Where is Rosetta now?
The reactivation of Rosetta is happening some 800 million kilometres from Earth, out near the orbit of the planet Jupiter. It is believed to be nine million km away from 67P/Churyumov–Gerasimenko.
Why was it 'sleeping'?
The spacecraft, which operates on solar energy, was placed into deep space hibernation on 8 June 2011 to save energy. After crossing the asteroid belt between Mars and Jupiter it cruised too far from the Sun to keep going. During its hibernation, its solar panels have been reoriented to face the Sun. Now, 31 months after it was shut down, Rosetta's orbit has brought it back to within 673 million kilometres of the Sun, and there is finally enough solar energy to power the spacecraft fully again.
What happens now?
Rosetta's on-board alarm clock – described by the European Space Agency as the "most important alarm clock in the solar system" – was due to go off at 10am GMT today. It will take the spacecraft about seven hours to warm up its star-tracking navigation gear, fire up rocket thrusters to slow its spin, turn on its transmitter and beam a message back to Earth. Controllers at the ESA are hoping to receive the message at between 5.30pm and 6.30pm today. Rosetta is then due to "rendezvous" with Comet 67P/Churyumov-Gerasimenko in August. Philae, the small robot piggybacking on the spacecraft, is due to land on the comet in November.

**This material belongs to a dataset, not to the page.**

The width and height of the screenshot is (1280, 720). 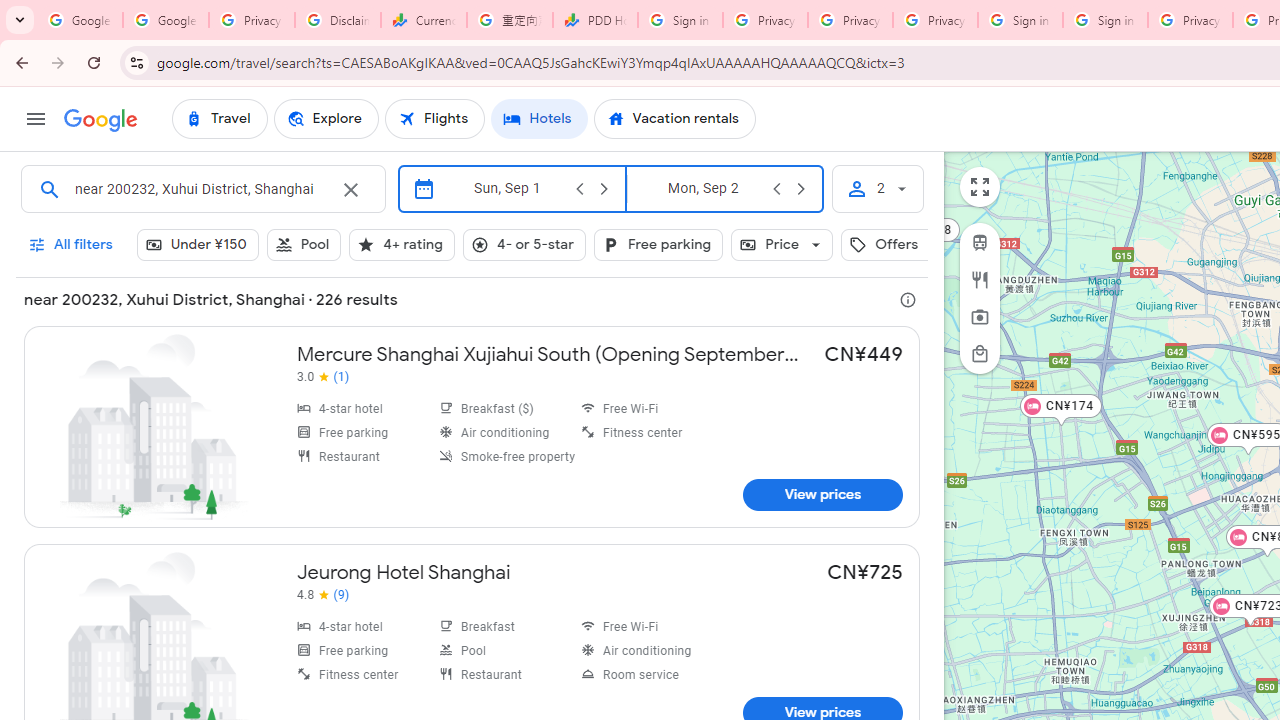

Why is Rosetta so significant?
If the spacecraft achieves its aims, it will become the first space mission to orbit a comet, land on a comet's surface and follow a comet as it moves around the Sun. By understanding the make-up of the comet, scientists hope to learn more about the solar system itself. Jean-Jacques Dordain, ESA director general, tells the BBC: "Rosetta is a unique mission - unique technologically, unique scientifically, and unique philosophically because comets may be at the origin of who we are."